Bajaj Consumer Care has been consolidating in a narrow zone for the past few trading weeks. Although in the last session, it witnessed some surge which was backed by an increase in average traded volumes, indicating strength in its up-move. The stock has been trading in the cycle of higher highs higher bottoms since the Covid lows, suggesting an overall positive stance in the counter which is even backed by the RSI index that is comfortably surging northwards post positive crossover.
BUY MCX | TARGET: Rs 1,710 | STOP LOSS: Rs 1,540
MCX witnessed a splurge in the last trading session on the back of robust volumes and breached its consolidation zone. Also, the stock has tested the unfilled gap on the higher side and is aggressively headed towards the sloping trend-line from its lifetime high zone. On the conservative side, the downside is limited as the cluster of exponential moving averages are placed nearby, wherein on the oscillator front 14-period RSI shows a positive crossover, adding a bullish stance for the near future.
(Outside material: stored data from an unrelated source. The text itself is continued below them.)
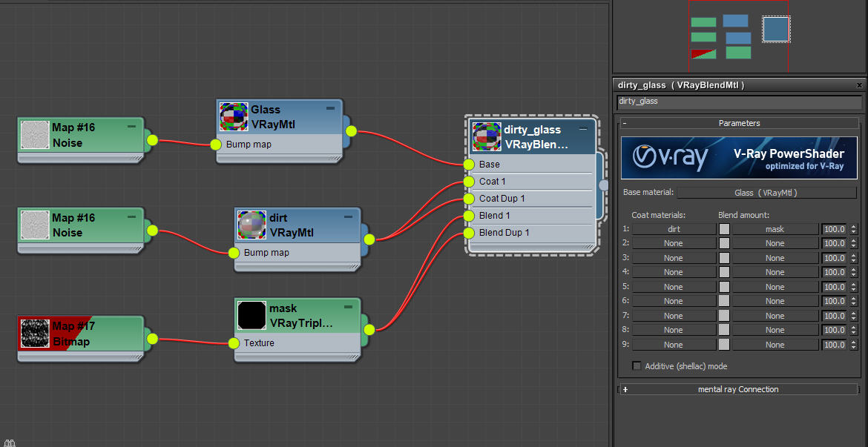Click the V-Ray PowerShader logo banner

click(738, 157)
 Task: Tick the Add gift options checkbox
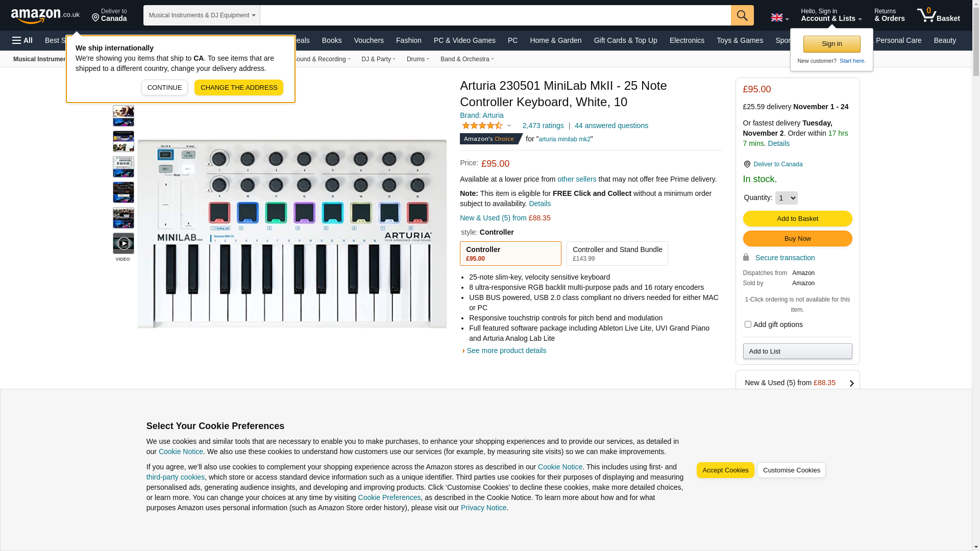coord(748,324)
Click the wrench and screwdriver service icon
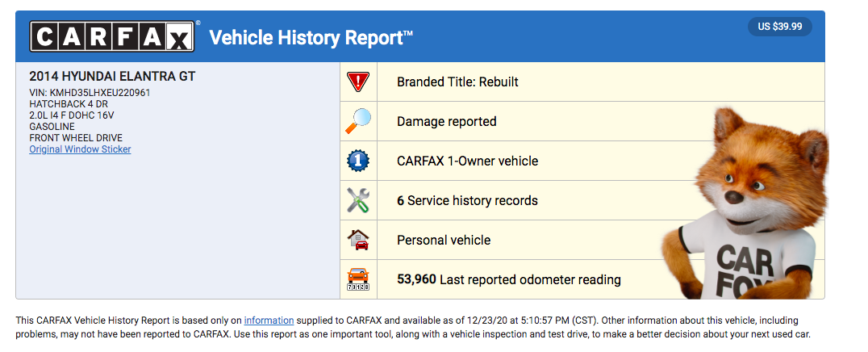The width and height of the screenshot is (868, 352). pyautogui.click(x=358, y=200)
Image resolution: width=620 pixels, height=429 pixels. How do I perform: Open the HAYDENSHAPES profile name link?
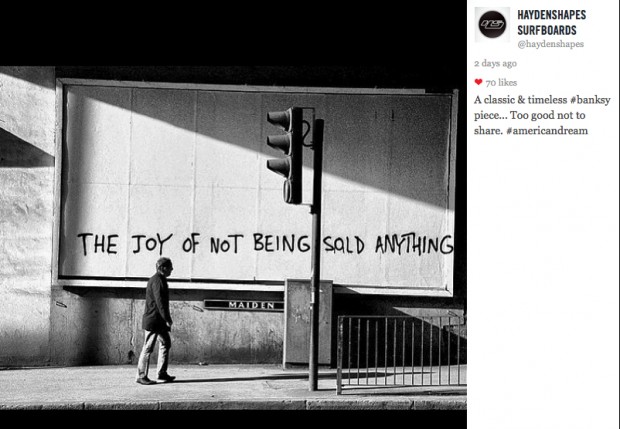pos(551,15)
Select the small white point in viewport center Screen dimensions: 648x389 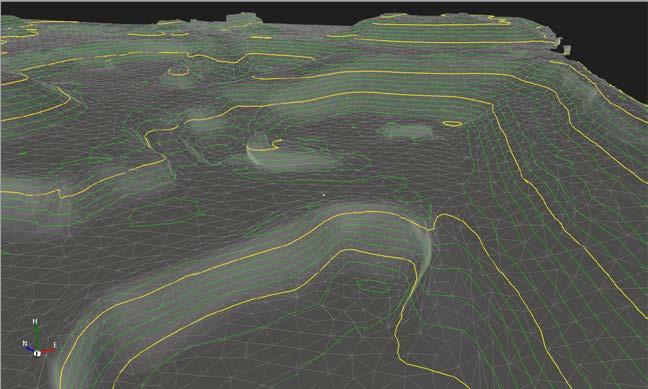324,194
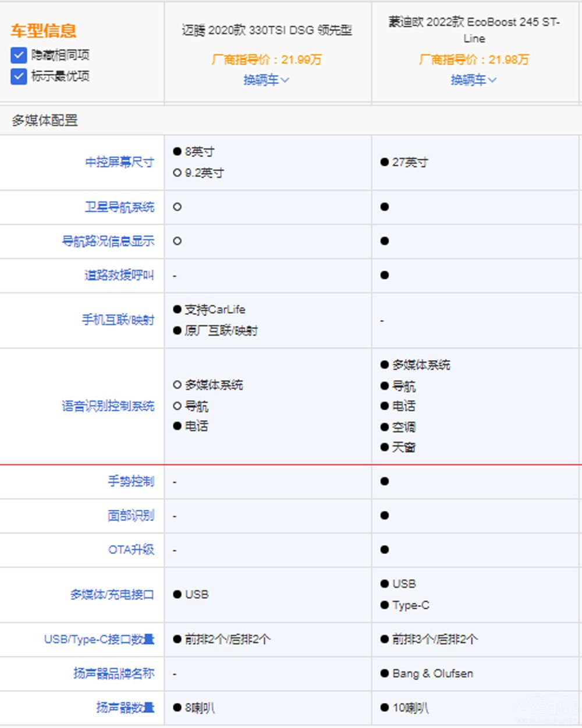The image size is (582, 728).
Task: Click the 手机互联/映射 row label
Action: click(x=118, y=320)
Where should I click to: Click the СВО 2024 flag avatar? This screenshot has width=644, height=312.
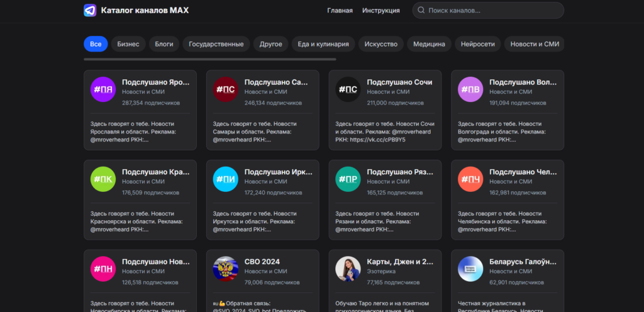[225, 269]
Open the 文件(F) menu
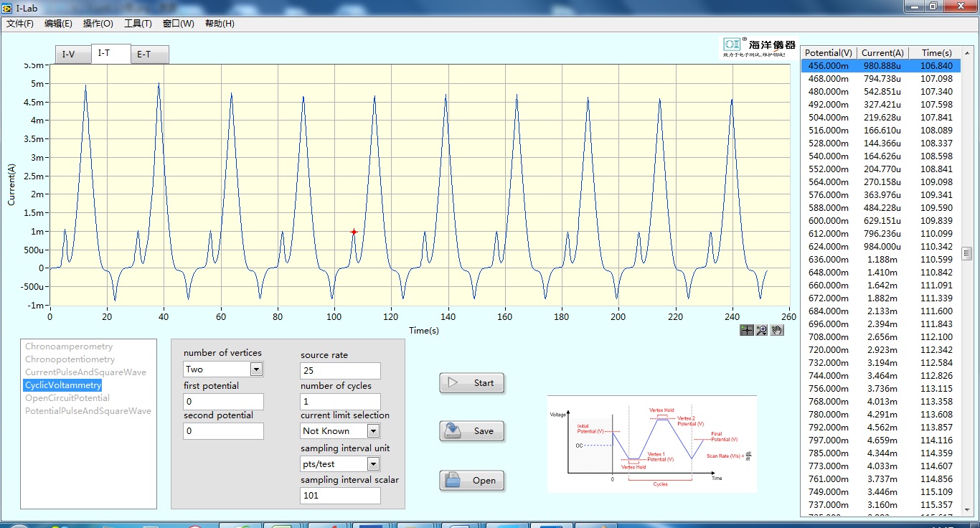 pyautogui.click(x=20, y=24)
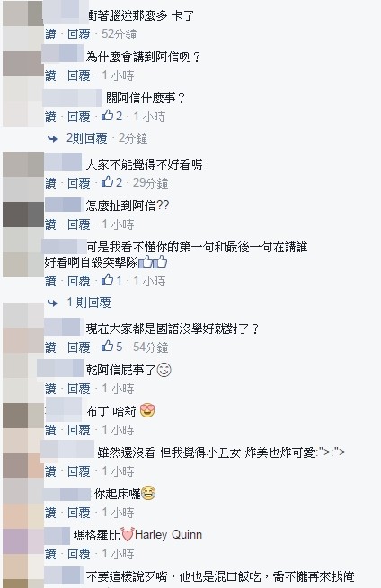Open blurred commenter name before 你起床囉

[x=67, y=495]
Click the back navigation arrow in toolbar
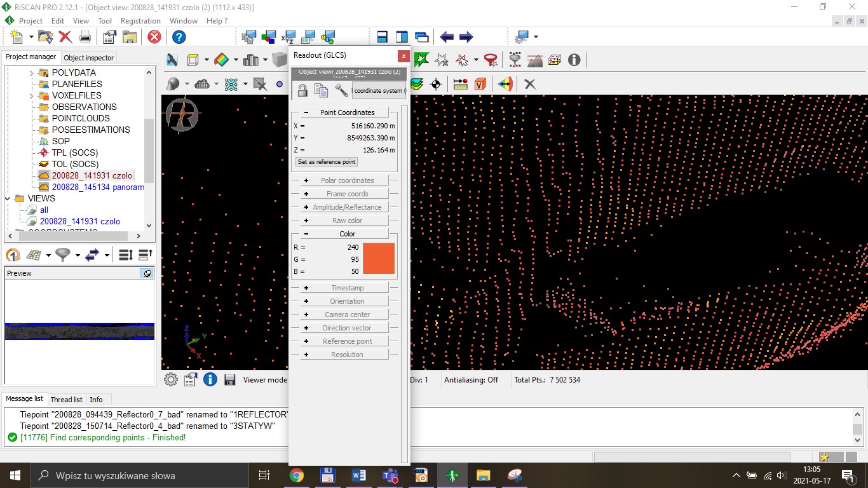Screen dimensions: 868x488 point(447,37)
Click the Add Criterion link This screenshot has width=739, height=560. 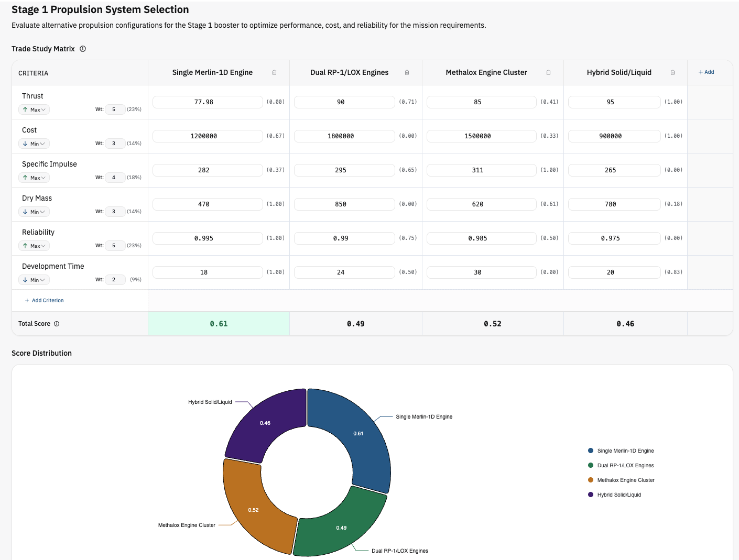tap(44, 300)
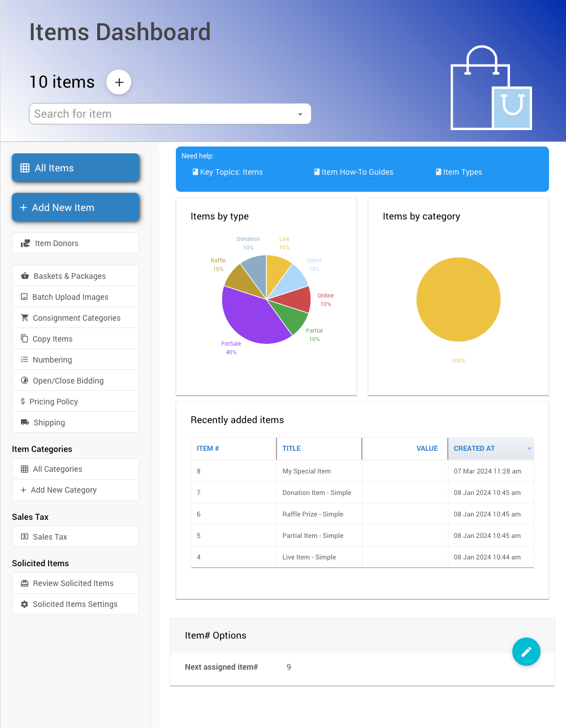Click into the Search for item field
The width and height of the screenshot is (566, 728).
(161, 114)
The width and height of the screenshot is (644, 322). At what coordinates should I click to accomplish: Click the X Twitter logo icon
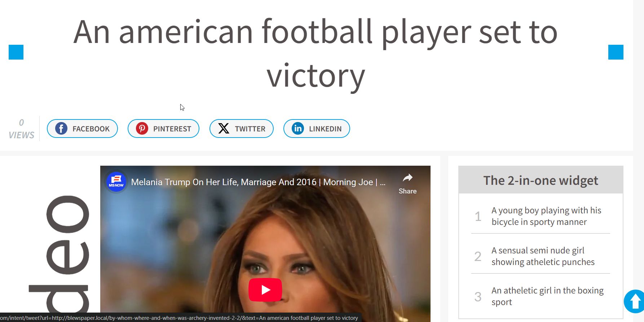[x=224, y=129]
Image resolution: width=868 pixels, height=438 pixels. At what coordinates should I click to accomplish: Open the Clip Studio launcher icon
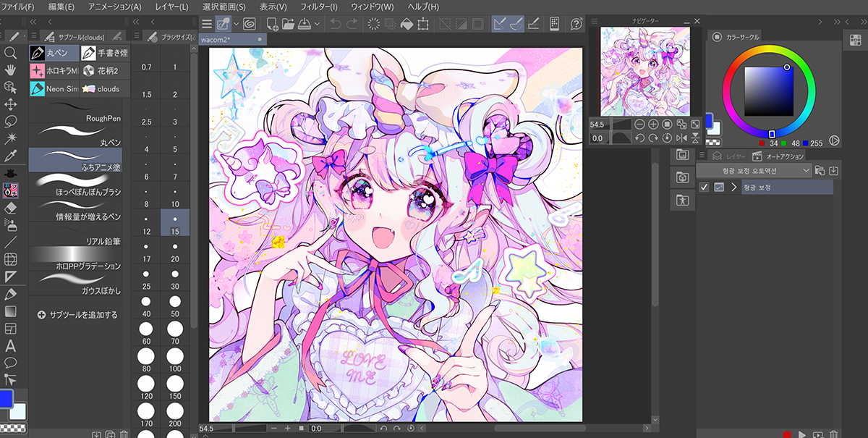[x=250, y=24]
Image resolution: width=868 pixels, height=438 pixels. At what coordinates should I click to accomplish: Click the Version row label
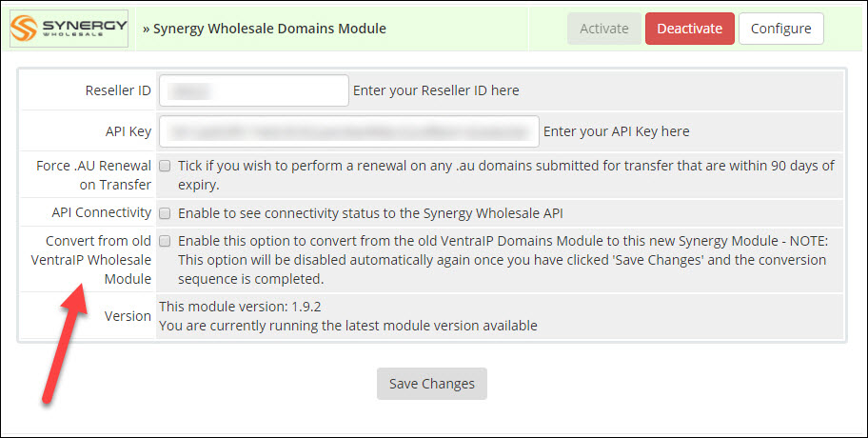[128, 316]
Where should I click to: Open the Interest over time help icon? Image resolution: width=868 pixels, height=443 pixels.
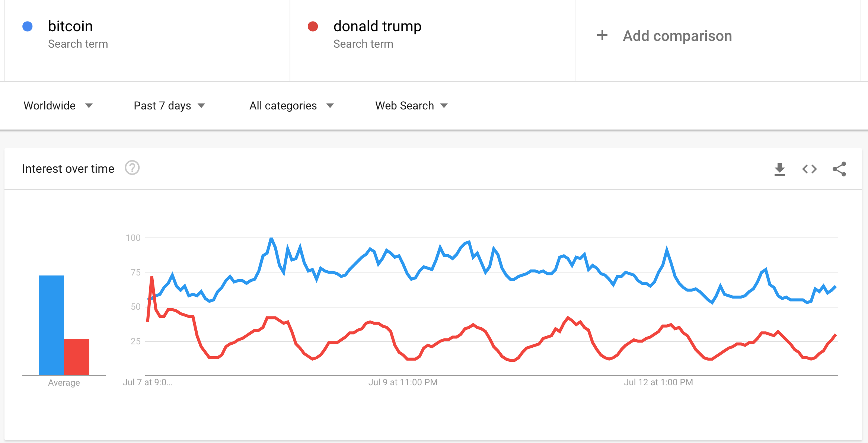(132, 168)
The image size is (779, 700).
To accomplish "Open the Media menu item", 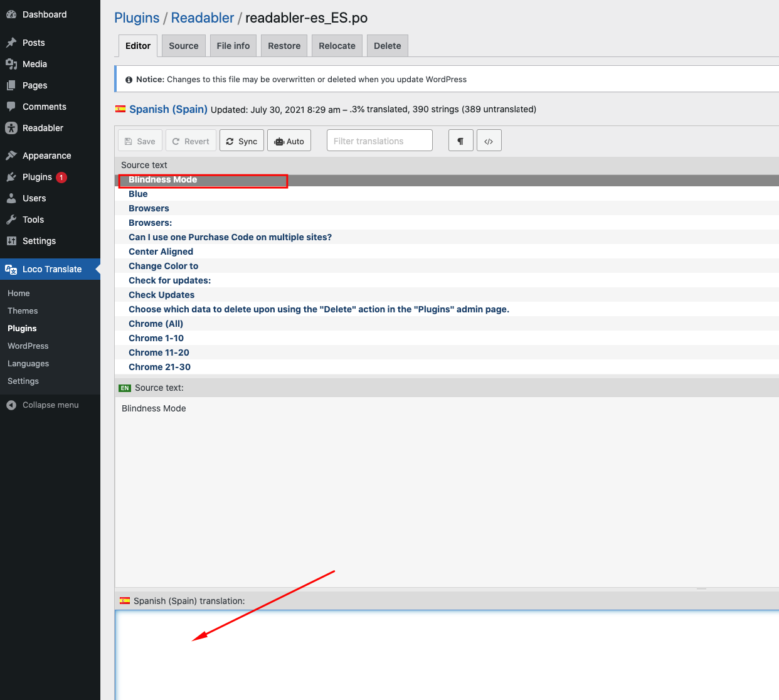I will click(x=34, y=64).
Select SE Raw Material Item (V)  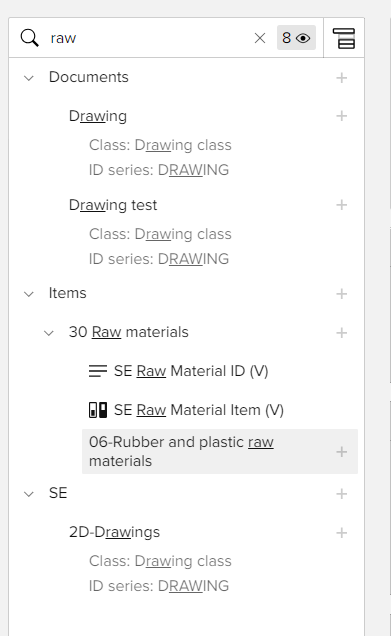[186, 410]
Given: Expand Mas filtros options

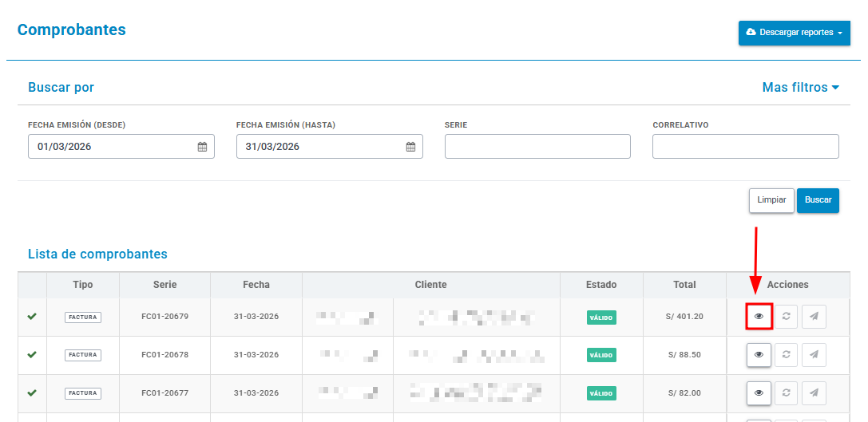Looking at the screenshot, I should [800, 88].
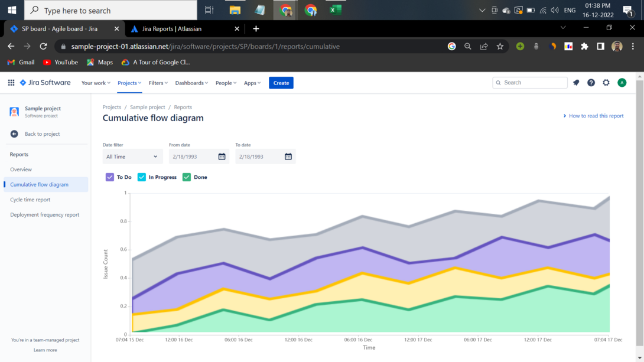Open the Jira settings gear icon

(x=606, y=83)
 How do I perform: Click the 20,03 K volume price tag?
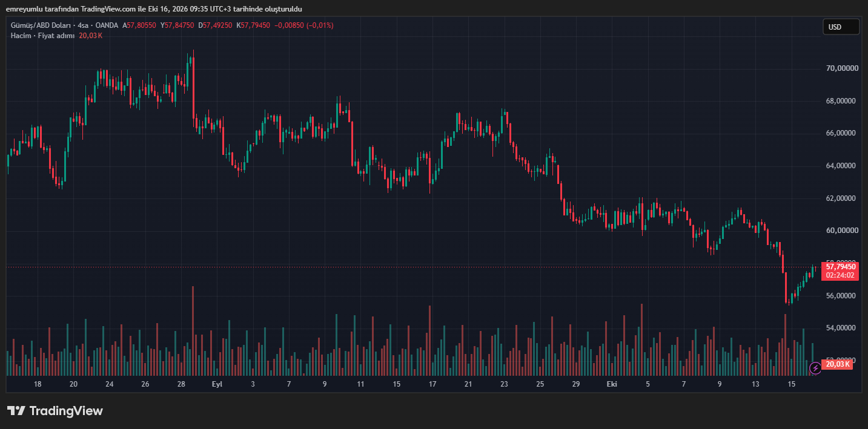838,364

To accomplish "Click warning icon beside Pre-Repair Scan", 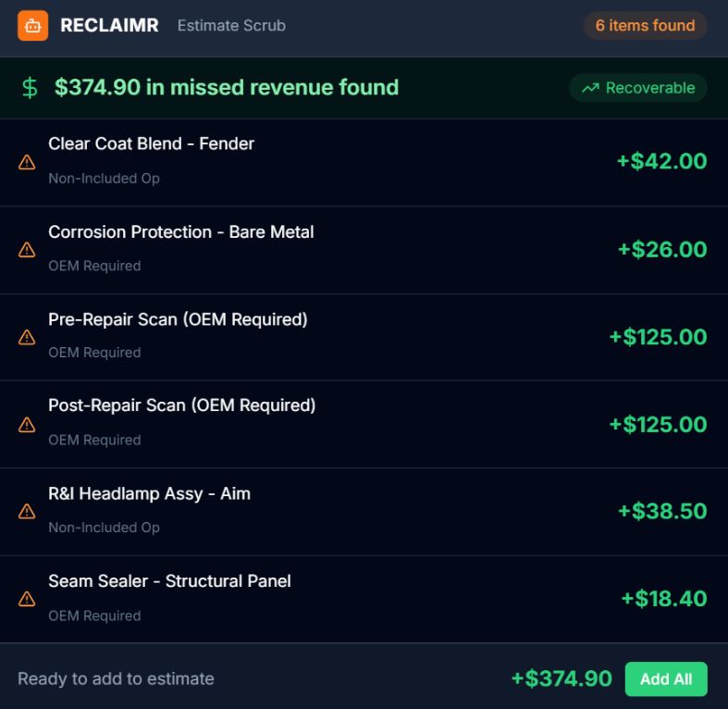I will [27, 337].
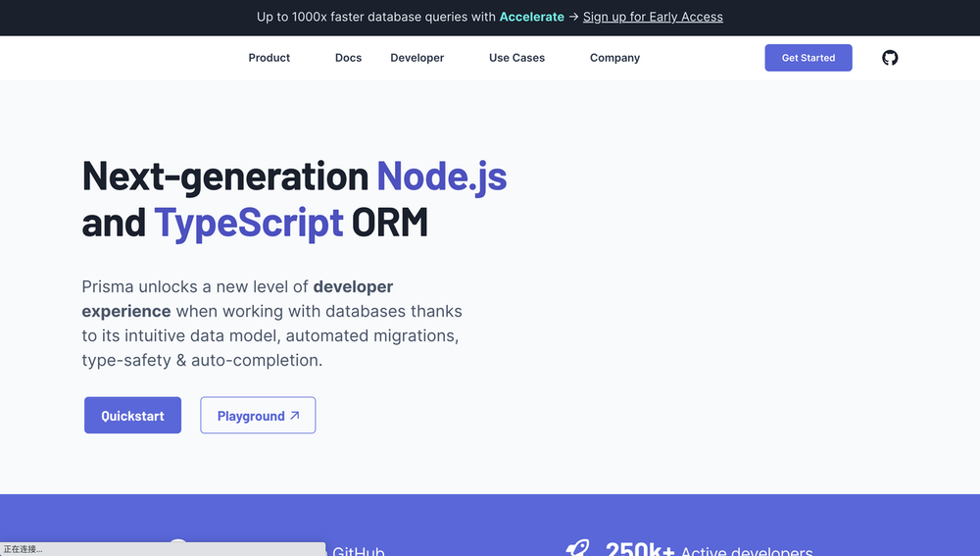Click the Node.js word in the headline

441,176
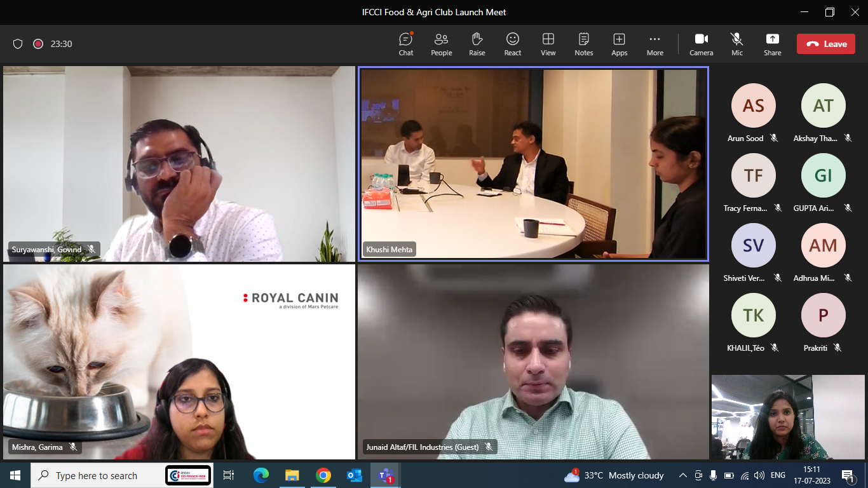Leave the meeting

[825, 44]
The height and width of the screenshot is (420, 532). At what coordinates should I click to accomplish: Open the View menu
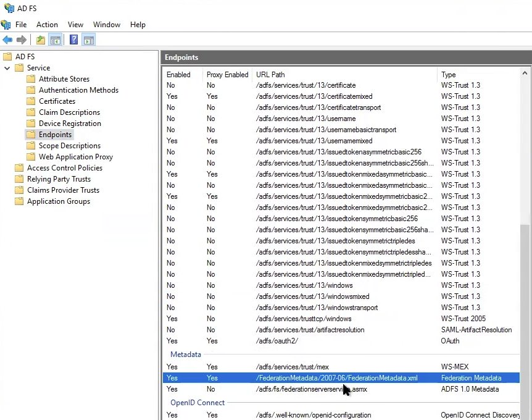(75, 25)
Cochin Shipyard saw robust volumes in the last trading session, and the stock has soared higher than its immediate previous high and even breached its sloping trend-line indicating inherent strength in the counter. On the daily time frame, the stock is placed well above all its major moving averages, affirming the bullishness in the counter. On Bollinger band (20, 2) the counter is headed strongly above the upper band, indicating a near-term expansion in the band.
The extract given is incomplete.